What is expected:
When the string "each" occurs in a line of the records, show that line.

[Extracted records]
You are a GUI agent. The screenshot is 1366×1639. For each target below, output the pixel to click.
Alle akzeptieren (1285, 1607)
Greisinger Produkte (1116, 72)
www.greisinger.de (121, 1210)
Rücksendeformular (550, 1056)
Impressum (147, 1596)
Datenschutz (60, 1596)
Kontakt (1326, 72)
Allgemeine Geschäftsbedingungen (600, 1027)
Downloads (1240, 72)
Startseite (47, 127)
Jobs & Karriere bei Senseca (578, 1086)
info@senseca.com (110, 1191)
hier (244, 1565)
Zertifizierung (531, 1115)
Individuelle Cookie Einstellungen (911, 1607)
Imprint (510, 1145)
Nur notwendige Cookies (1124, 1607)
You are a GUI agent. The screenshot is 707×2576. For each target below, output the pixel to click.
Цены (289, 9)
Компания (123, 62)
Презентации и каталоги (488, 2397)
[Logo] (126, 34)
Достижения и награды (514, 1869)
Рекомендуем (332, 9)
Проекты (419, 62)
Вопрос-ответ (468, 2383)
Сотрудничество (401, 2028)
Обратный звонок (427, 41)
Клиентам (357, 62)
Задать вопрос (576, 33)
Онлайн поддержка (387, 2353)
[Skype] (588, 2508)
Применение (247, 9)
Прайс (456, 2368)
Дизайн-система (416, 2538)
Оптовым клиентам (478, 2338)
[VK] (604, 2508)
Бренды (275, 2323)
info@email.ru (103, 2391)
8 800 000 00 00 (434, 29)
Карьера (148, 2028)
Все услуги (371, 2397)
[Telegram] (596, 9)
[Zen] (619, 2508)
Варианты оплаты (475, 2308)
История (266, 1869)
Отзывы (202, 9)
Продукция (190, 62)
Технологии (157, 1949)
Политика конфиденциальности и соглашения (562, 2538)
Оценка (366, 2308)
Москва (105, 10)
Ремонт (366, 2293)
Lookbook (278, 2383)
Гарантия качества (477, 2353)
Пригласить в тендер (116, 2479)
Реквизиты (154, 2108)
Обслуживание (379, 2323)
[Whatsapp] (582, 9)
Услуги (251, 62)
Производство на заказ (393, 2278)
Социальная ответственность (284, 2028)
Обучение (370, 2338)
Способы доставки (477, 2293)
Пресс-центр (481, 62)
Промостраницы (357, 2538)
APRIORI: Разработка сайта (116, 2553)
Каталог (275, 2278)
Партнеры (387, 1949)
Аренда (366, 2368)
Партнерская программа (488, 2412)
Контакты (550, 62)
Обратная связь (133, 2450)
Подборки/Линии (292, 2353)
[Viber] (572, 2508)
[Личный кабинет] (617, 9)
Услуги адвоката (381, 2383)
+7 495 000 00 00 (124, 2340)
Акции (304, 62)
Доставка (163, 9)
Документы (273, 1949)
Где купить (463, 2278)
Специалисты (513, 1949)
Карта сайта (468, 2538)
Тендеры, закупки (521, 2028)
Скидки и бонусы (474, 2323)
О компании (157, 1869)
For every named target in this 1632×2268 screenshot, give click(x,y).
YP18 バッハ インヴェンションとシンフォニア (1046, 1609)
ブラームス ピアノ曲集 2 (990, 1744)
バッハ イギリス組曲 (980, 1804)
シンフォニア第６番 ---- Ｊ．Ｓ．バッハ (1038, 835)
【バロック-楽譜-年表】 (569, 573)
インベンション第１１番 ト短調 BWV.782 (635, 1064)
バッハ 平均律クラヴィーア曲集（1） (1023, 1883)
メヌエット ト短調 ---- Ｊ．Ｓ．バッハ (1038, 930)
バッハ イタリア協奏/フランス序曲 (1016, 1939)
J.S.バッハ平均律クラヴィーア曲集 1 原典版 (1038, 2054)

Task solution:
You are a GUI agent. The screenshot is 1366×1639. For each target below, output the pixel to click.
You are a GUI agent. The screenshot is 707×2576. For each target below, output the pixel to click.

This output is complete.